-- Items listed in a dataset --
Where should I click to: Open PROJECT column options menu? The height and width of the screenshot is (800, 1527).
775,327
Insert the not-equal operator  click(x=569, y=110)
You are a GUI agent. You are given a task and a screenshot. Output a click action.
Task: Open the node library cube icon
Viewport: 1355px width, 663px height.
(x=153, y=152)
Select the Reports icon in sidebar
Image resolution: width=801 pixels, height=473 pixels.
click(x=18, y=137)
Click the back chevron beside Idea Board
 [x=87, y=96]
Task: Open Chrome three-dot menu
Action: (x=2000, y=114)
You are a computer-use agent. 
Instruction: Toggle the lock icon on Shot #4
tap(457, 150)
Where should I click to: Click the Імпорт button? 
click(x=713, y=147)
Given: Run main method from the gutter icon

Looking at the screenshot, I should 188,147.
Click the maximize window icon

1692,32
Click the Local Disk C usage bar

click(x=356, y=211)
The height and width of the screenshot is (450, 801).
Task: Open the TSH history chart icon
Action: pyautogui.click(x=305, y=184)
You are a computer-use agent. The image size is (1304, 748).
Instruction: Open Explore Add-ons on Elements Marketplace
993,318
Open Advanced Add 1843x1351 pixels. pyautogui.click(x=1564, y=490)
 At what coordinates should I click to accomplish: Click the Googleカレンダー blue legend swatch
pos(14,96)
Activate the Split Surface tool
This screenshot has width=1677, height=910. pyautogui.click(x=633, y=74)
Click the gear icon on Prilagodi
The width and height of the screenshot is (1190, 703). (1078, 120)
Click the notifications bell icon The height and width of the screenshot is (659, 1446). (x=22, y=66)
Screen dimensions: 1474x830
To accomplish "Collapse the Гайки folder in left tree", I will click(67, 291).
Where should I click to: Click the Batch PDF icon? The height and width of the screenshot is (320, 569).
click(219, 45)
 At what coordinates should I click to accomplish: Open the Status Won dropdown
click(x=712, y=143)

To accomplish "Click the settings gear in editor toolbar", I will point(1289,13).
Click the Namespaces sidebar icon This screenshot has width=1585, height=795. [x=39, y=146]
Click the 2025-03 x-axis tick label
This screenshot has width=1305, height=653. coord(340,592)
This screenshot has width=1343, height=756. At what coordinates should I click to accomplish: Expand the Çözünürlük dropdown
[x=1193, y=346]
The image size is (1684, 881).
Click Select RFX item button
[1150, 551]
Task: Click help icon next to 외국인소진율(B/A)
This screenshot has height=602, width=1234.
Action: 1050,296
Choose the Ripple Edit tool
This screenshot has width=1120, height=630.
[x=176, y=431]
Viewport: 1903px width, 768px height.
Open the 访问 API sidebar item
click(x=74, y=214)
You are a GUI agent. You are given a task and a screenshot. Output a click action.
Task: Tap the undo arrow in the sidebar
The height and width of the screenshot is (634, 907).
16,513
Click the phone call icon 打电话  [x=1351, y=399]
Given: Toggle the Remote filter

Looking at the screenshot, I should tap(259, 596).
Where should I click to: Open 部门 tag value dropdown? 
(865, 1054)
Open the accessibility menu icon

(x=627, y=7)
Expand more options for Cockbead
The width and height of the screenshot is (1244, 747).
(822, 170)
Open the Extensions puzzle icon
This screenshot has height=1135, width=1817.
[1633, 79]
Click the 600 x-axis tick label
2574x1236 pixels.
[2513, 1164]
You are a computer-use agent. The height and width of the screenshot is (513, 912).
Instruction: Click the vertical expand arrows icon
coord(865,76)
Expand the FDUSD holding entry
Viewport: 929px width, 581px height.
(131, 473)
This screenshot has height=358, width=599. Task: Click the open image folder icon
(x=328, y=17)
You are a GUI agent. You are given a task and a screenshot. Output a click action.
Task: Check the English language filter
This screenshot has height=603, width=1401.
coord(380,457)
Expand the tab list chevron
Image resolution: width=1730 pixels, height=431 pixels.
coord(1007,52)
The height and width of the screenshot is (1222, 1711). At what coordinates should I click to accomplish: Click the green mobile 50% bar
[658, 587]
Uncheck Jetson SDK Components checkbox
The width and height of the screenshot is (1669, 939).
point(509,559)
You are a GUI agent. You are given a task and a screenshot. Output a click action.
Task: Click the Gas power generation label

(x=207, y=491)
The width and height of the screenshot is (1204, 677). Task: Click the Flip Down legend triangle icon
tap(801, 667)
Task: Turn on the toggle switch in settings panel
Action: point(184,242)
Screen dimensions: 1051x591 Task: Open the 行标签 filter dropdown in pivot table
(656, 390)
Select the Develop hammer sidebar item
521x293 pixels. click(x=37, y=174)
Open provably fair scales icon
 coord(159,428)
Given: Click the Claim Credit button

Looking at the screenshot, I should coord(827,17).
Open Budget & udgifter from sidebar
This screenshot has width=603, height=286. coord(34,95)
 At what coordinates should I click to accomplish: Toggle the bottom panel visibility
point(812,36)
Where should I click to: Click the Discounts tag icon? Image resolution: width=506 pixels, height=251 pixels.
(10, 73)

-- The task --
Every record, copied exactly, is the expected answer.

-- Exercise answer --
Where should I click to: Open PROJECT column options menu? The height and width of the screenshot is (800, 1527).
775,327
Insert the not-equal operator  click(x=569, y=110)
You are a GUI agent. You are given a task and a screenshot. Output a click action.
Task: Open the node library cube icon
Viewport: 1355px width, 663px height.
(x=153, y=152)
Select the Reports icon in sidebar
Image resolution: width=801 pixels, height=473 pixels.
click(x=18, y=137)
Click the back chevron beside Idea Board
 [x=87, y=96]
Task: Open Chrome three-dot menu
Action: (x=2000, y=114)
You are a computer-use agent. 
Instruction: Toggle the lock icon on Shot #4
tap(457, 150)
Where should I click to: Click the Імпорт button? 
click(x=713, y=147)
Given: Run main method from the gutter icon

Looking at the screenshot, I should 188,147.
Click the maximize window icon

1692,32
Click the Local Disk C usage bar

click(x=356, y=211)
The height and width of the screenshot is (450, 801).
Task: Open the TSH history chart icon
Action: pyautogui.click(x=305, y=184)
You are a computer-use agent. The image size is (1304, 748).
Instruction: Open Explore Add-ons on Elements Marketplace
993,318
Open Advanced Add 1843x1351 pixels. pyautogui.click(x=1564, y=490)
 At what coordinates should I click to accomplish: Click the Googleカレンダー blue legend swatch
pos(14,96)
Activate the Split Surface tool
This screenshot has width=1677, height=910. pyautogui.click(x=633, y=74)
Click the gear icon on Prilagodi
The width and height of the screenshot is (1190, 703). (1078, 120)
Click the notifications bell icon The height and width of the screenshot is (659, 1446). (x=22, y=66)
Screen dimensions: 1474x830
To accomplish "Collapse the Гайки folder in left tree", I will click(67, 291).
Where should I click to: Click the Batch PDF icon? The height and width of the screenshot is (320, 569).
click(219, 45)
 At what coordinates should I click to accomplish: Open the Status Won dropdown
click(x=712, y=143)

To accomplish "Click the settings gear in editor toolbar", I will point(1289,13).
Click the Namespaces sidebar icon This screenshot has width=1585, height=795. [x=39, y=146]
Click the 2025-03 x-axis tick label
This screenshot has width=1305, height=653. coord(340,592)
This screenshot has width=1343, height=756. At what coordinates should I click to accomplish: Expand the Çözünürlük dropdown
[x=1193, y=346]
The image size is (1684, 881).
Click Select RFX item button
[1150, 551]
Task: Click help icon next to 외국인소진율(B/A)
This screenshot has height=602, width=1234.
Action: 1050,296
Choose the Ripple Edit tool
This screenshot has width=1120, height=630.
[x=176, y=431]
Viewport: 1903px width, 768px height.
Open the 访问 API sidebar item
click(x=74, y=214)
You are a GUI agent. You are given a task and a screenshot. Output a click action.
Task: Tap the undo arrow in the sidebar
The height and width of the screenshot is (634, 907).
16,513
Click the phone call icon 打电话  [x=1351, y=399]
Given: Toggle the Remote filter

Looking at the screenshot, I should tap(259, 596).
Where should I click to: Open 部门 tag value dropdown? 
(865, 1054)
Open the accessibility menu icon

(x=627, y=7)
Expand more options for Cockbead
The width and height of the screenshot is (1244, 747).
(822, 170)
Open the Extensions puzzle icon
This screenshot has height=1135, width=1817.
[1633, 79]
Click the 600 x-axis tick label
2574x1236 pixels.
[2513, 1164]
You are a computer-use agent. The height and width of the screenshot is (513, 912).
Instruction: Click the vertical expand arrows icon
coord(865,76)
Expand the FDUSD holding entry
Viewport: 929px width, 581px height.
(131, 473)
This screenshot has height=358, width=599. Task: Click the open image folder icon
(x=328, y=17)
You are a GUI agent. You are given a task and a screenshot. Output a click action.
Task: Check the English language filter
This screenshot has height=603, width=1401.
coord(380,457)
Expand the tab list chevron
Image resolution: width=1730 pixels, height=431 pixels.
coord(1007,52)
The height and width of the screenshot is (1222, 1711). At what coordinates should I click to accomplish: Click the green mobile 50% bar
[658, 587]
Uncheck Jetson SDK Components checkbox
The width and height of the screenshot is (1669, 939).
point(509,559)
You are a GUI agent. You are given a task and a screenshot. Output a click action.
Task: Click the Gas power generation label

(x=207, y=491)
The width and height of the screenshot is (1204, 677). Task: Click the Flip Down legend triangle icon
tap(801, 667)
Task: Turn on the toggle switch in settings panel
Action: point(184,242)
Screen dimensions: 1051x591 Task: Open the 行标签 filter dropdown in pivot table
(656, 390)
Select the Develop hammer sidebar item
521x293 pixels. click(x=37, y=174)
Open provably fair scales icon
 coord(159,428)
Given: Click the Claim Credit button

Looking at the screenshot, I should coord(827,17).
Open Budget & udgifter from sidebar
This screenshot has width=603, height=286. coord(34,95)
 At what coordinates should I click to accomplish: Toggle the bottom panel visibility
point(812,36)
Where should I click to: Click the Discounts tag icon? Image resolution: width=506 pixels, height=251 pixels.
(10, 73)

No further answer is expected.